= Peter Brinson =

British writer (1920–1995)

Peter Neilson Brinson (6 March 1920 – 7 April 1995) was a British writer and lecturer on dance. At various times he was a film-maker, writer, and academic, and did much to raise the profile of dance education in Britain and elsewhere.

==Biography==
Peter Neilson Brinson, who was born in Llandudno, Wales, on 6 March 1920, was educated at Denstone College, Staffordshire, and then studied Philosophy, Politics and Economics (PPE) at Keble College, Oxford. He matriculated at the University of Oxford in 1938, but did not graduate until 1948, as he served in the Royal Armoured Corps during the Second World War, reaching the rank of captain; he was a tank commander with Montgomery at the Battle of El Alamein. Immediately post-war he served with the 3rd Kings Own Hussars in Palestine as a Major. After leaving Oxford, he worked for the London Film Centre, writing film scripts and carrying out research. His involvement with ballet dated from his time at the centre. In 1952, The Black Swan, which he wrote and produced and which starred Beryl Grey and John Field from the Royal Ballet, was the first ballet film to use stereoscope.

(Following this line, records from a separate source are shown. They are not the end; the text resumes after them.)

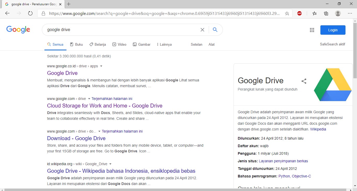Viewport: 357px width, 191px height.
Task: Click the search magnifier icon
Action: (215, 30)
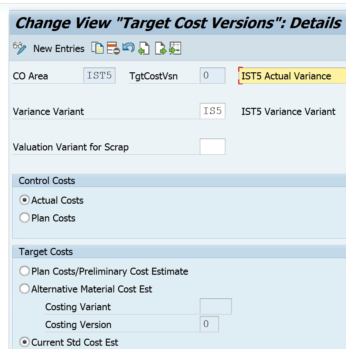Go to the Previous Entry icon
This screenshot has height=349, width=346.
click(144, 48)
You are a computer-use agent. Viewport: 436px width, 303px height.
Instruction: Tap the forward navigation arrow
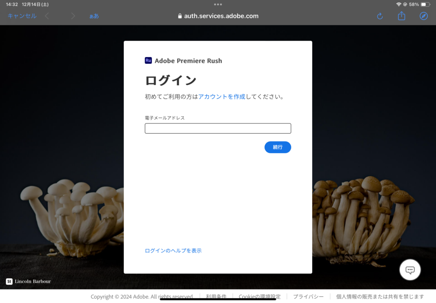pos(73,16)
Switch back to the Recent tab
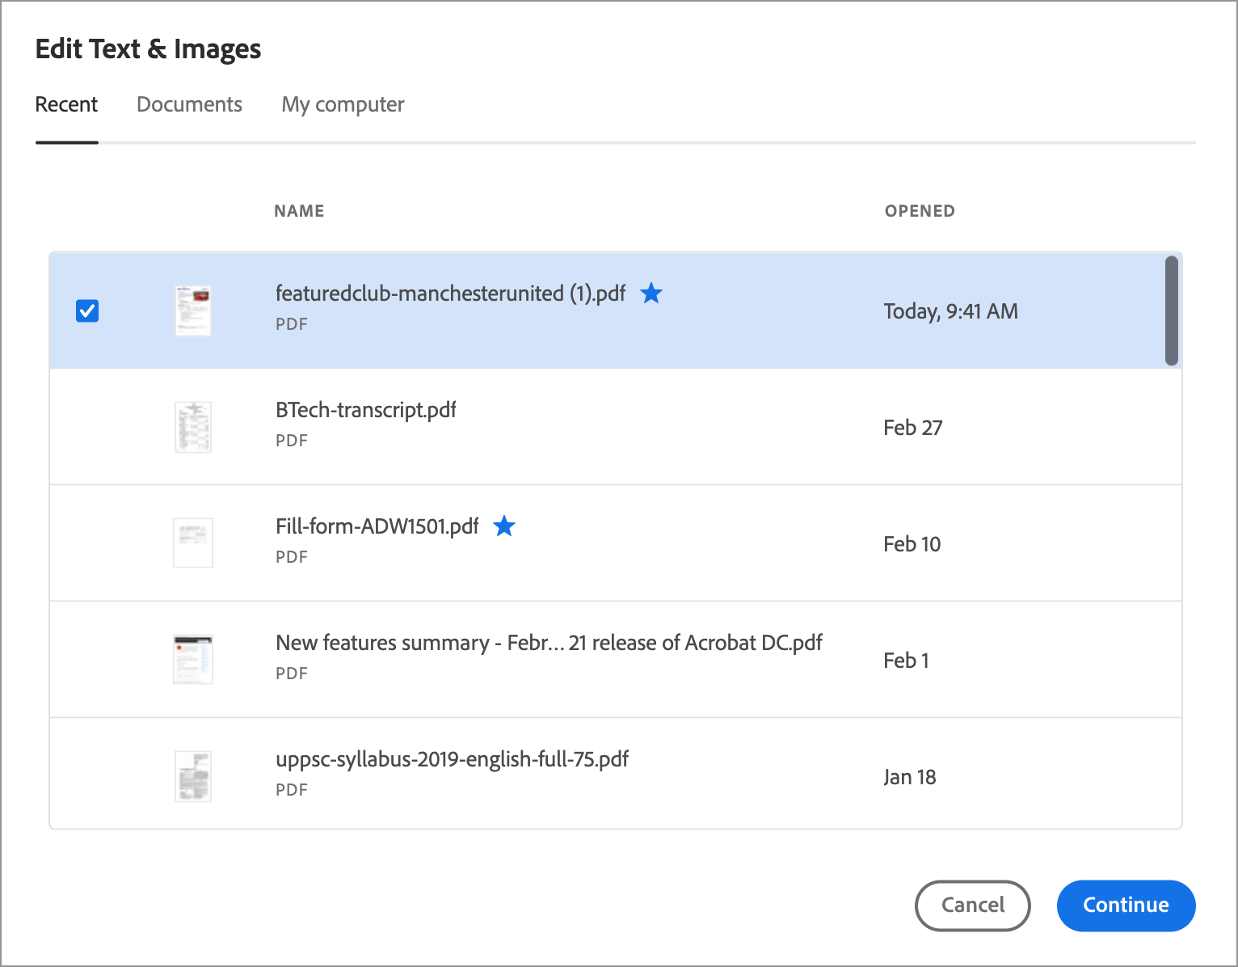 [x=66, y=104]
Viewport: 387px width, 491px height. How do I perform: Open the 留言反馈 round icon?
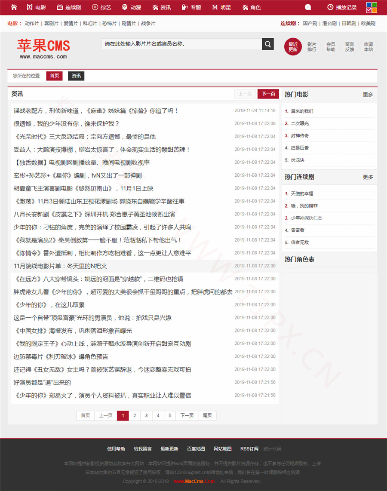[349, 46]
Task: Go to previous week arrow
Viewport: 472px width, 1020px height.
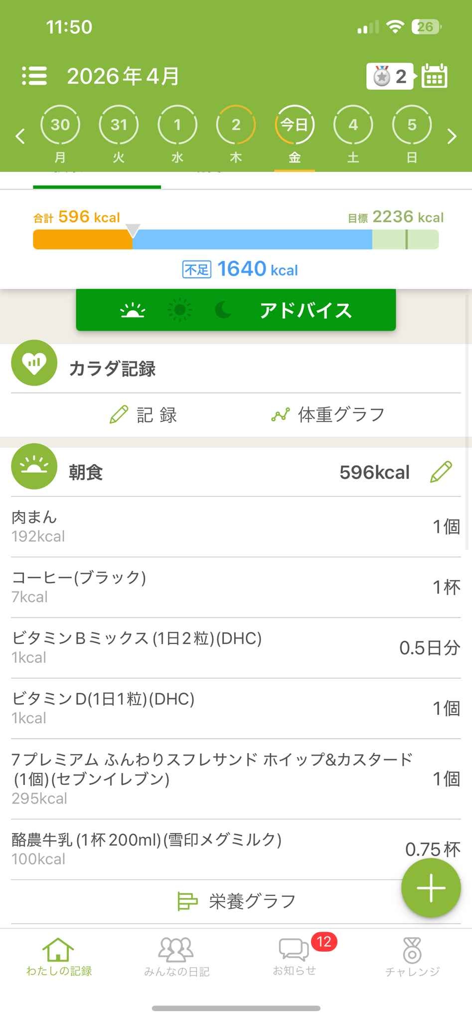Action: pos(20,136)
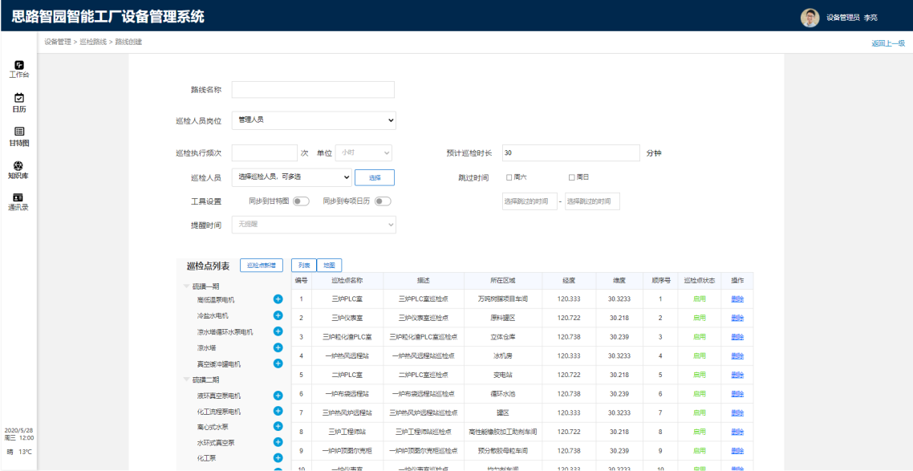Enable the 同步到专项日历 toggle
Screen dimensions: 913x471
383,201
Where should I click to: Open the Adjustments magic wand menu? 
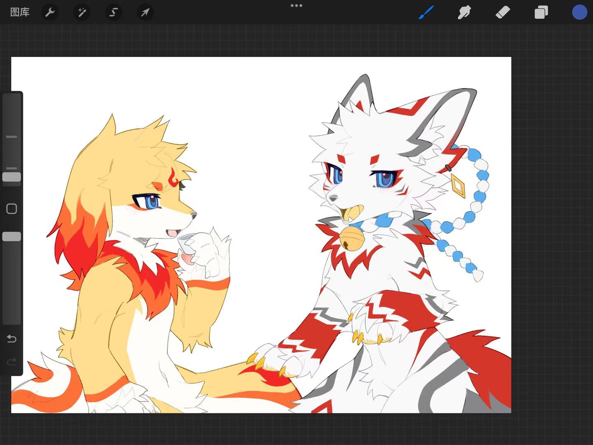click(82, 12)
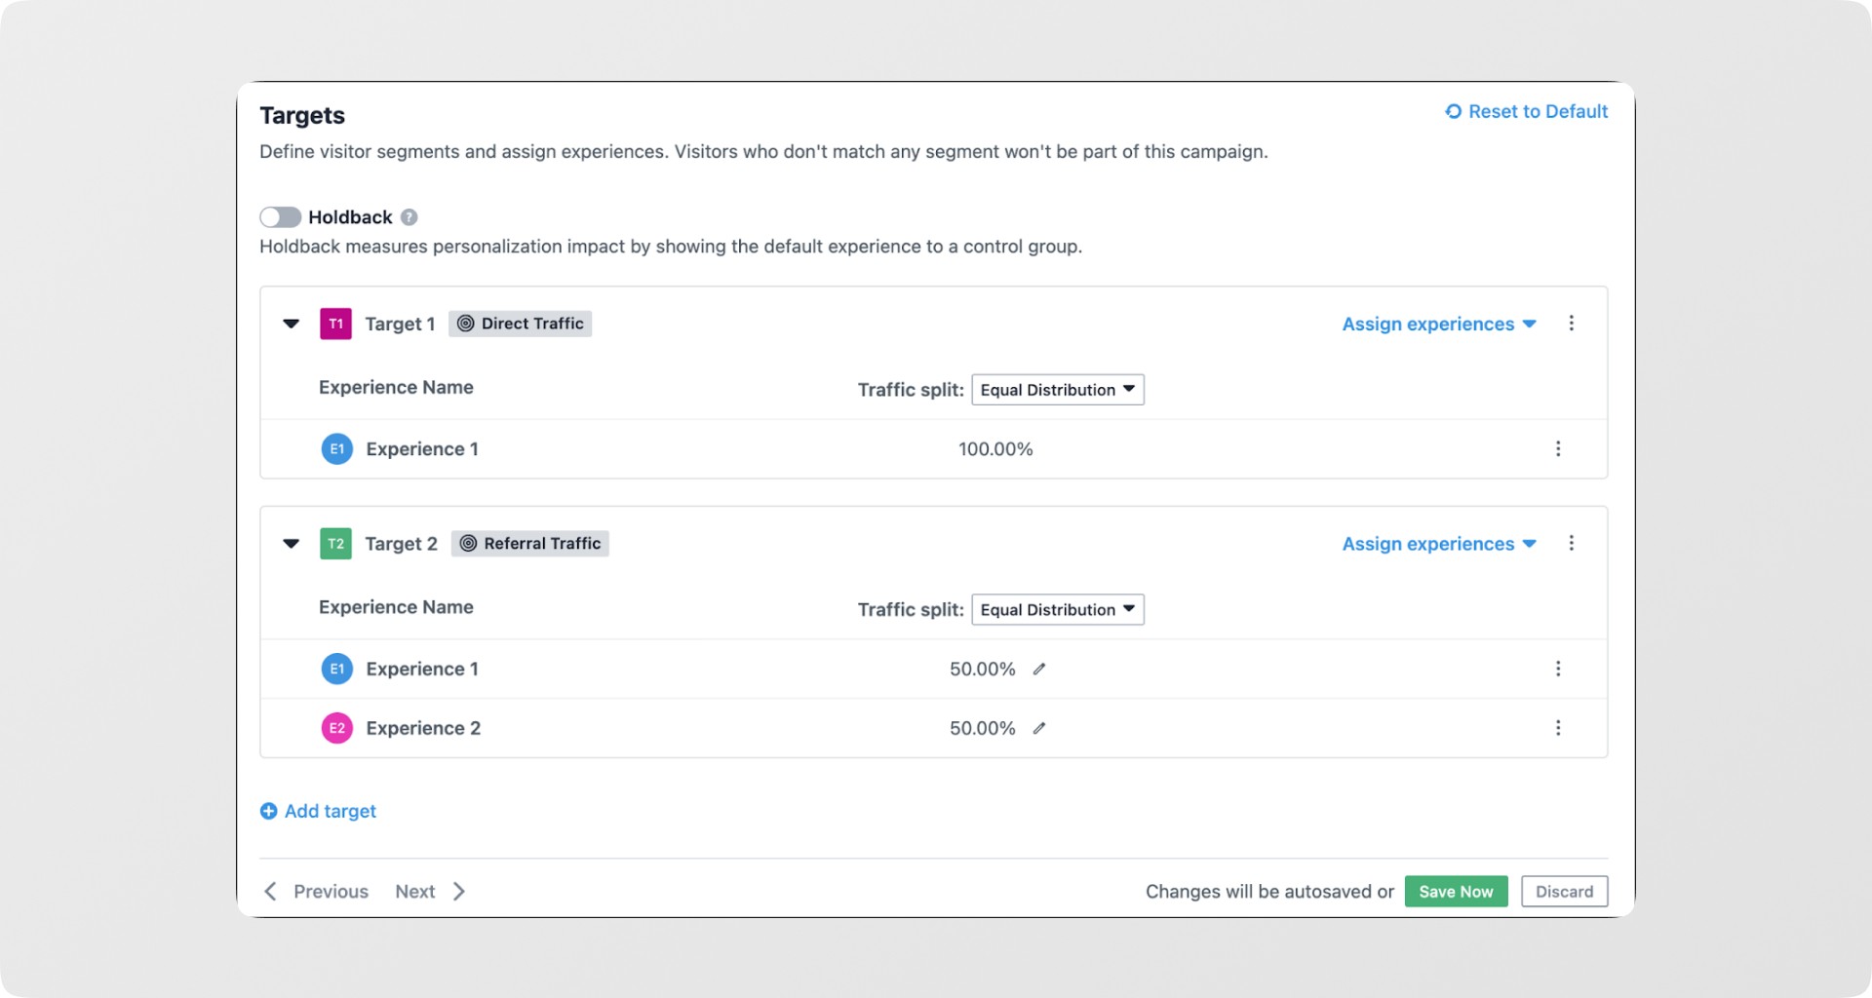Open Target 2 Assign experiences dropdown
The height and width of the screenshot is (998, 1872).
(1438, 544)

In 1964 Brinson set up "Ballet for All", a small touring group of the Royal Ballet companies, which performed widely across the country to introduce ballet to many people of all ages. The performances were theme-based demonstrations performed in costume, including titles such as The Birth of the Royal Ballet and Two Coppelias. There were on average 150 performances per year reaching around 70,000 people. "Ballet for All" closed in 1979. In 1970 he published, with Clement Crisp, a book also titled Ballet for All and he made seven programmes on video based on his original scripts.

He was linked to the work of the London School of Contemporary Dance, as his interests were wider than ballet. He went on to become director of the Royal Academy of Dancing (1968) and director of the UK and Commonwealth branch of the Calouste Gulbenkian Foundation from 1972 to 1992, continuing his work in promoting the arts. He was an academic at York University, Toronto, and the Laban Centre for Movement and Dance at Goldsmiths' College, London, and his work also led to the foundation of the first chair of dance studies at a British university, at the University of Surrey, from whom he received an honorary Doctorate of the University in 1994. He has been credited as "playing a leading role in transforming the nature and status of dance education in Britain and many other parts of the world."

Brinson wrote for a number of publications about dance, and wrote several books; he also wrote on the themes of art and public policy. He was a freelance writer for The Times and for magazines specialising in dance from 1952 onwards, He co-authored The Choreographic Art (1963) with a future director of the Australian Ballet, Peggy van Praagh. Influential reports he commissioned at the Gulbenkian Foundation included The Arts Britain Ignores (1976) by Naseem Khan. and The Arts in Schools (1982), edited by Ken Robinson (educationalist).

Brinson developed myelofibrosis, and after being diagnosed in 1988 he required numerous blood transfusions – although he made the most of the time these took, and used the time to read and write without interruptions. He died on 7 April 1995.

==Archives==
Peter Brinson left his professional papers to the Laban Archive held at Trinity Laban Conservatoire of Music and Dance.